The Log Cabin Republicans on Tuesday called for Democrats to retract and apologize for an attack ad against Arizona Republican congressional candidate Paul Babeu, denouncing it as “homophobic” and a “sick smear.”
The 30-second ad released by the Democratic Congressional Campaign Committee cites a controversy over child-abuse allegations in 2000 at a school for troubled youths once run by Mr. Babeu, who is openly gay.
“We can’t trust him with our kids,” says the ad released Tuesday.
The commercial features footage from a 2012 investigation by Phoenix TV station KNXV ABC-15, including the highlighting of words such as “strip,” “sexual abuse,” and “dangerous practices.”
“Attack ads don’t get more homophobic than this,” Log Cabin Republicans President Gregory T. Angelo said in a statement. “Not only is this commercial factually inaccurate, but it shows just how low the DCCC is willing to go to stop a gay Republican from being elected to Congress.”
The acusations, which have been extensively covered in the Arizona media, center on the now-shuttered DeSisto School in Massachusetts, a boarding school where Mr. Babeu served as headmaster and executive director from 1998 to 2001.
The state of Massachusetts ended some of the school’s harsh disciplinary practices after a 2000 investigation, but Mr. Babeu was not named in the probe.
“Democrats love to say they support the LGBT community — unless you’re a gay Republican, in which case floating the specter of gays as child predators and deviants is fair game,” Mr. Angelo said.
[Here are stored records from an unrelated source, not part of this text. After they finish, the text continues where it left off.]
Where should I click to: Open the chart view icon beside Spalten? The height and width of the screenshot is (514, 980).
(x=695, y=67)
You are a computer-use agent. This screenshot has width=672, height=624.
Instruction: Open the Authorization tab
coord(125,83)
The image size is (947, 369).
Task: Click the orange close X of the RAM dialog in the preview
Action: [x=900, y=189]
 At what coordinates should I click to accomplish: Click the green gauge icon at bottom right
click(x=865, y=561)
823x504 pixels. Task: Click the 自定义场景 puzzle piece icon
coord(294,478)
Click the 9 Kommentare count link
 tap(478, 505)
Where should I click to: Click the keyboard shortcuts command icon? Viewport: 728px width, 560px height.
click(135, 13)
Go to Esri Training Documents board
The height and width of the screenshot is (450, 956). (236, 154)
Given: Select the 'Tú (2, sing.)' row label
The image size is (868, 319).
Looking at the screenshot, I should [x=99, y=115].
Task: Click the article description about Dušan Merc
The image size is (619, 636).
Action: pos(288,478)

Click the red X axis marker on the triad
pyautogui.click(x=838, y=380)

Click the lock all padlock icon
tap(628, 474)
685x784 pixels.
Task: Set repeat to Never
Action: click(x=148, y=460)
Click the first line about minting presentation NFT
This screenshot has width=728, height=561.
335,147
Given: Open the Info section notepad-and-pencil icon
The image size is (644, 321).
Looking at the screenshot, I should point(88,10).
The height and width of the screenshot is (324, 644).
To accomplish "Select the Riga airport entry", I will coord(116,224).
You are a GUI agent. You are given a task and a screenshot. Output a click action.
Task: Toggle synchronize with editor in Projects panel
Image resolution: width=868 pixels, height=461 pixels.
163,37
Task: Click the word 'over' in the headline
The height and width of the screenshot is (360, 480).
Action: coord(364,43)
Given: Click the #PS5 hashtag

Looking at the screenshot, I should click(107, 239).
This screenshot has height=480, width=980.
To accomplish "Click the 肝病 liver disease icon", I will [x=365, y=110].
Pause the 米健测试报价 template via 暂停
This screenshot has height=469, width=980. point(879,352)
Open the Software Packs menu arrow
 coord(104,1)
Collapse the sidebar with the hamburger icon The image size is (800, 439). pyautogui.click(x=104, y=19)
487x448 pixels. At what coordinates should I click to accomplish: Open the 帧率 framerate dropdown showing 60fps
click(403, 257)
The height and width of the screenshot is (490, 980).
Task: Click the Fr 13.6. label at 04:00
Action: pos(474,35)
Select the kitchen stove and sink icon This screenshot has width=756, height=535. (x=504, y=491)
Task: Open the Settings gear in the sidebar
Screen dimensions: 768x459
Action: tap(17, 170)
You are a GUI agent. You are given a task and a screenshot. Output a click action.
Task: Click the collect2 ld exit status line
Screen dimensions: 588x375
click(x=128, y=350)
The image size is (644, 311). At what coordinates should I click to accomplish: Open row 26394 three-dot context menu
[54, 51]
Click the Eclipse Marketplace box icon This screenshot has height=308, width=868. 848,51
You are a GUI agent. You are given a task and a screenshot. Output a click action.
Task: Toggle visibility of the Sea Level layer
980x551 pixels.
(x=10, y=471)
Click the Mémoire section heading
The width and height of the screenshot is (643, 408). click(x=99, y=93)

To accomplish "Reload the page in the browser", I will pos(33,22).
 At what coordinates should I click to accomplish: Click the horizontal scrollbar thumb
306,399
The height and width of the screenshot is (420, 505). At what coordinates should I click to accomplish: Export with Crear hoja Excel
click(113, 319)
A 2012 investigation by the Arizona Republic found that “the problems began before Babeu took over and continued after he left.”
“Babeu was never named in a specific allegation,” said the Republic in a Jan. 26 article. “But the state did find systemic problems at the school and went to court to stop some punishments used at the school, including withholding food, strip-searching and the placement of students in chairs facing a corner for hours.”
The issue cropped up again during the Republican primary after ABC-15 obtained a 16-year-old home video in which Mr. Babeu defends the school’s approach.
“You should see these people coming in there … they are absolutely bonkers,” Mr. Babeu says in the video. “And they come into this school and it’s very structured. It’s disciplined.”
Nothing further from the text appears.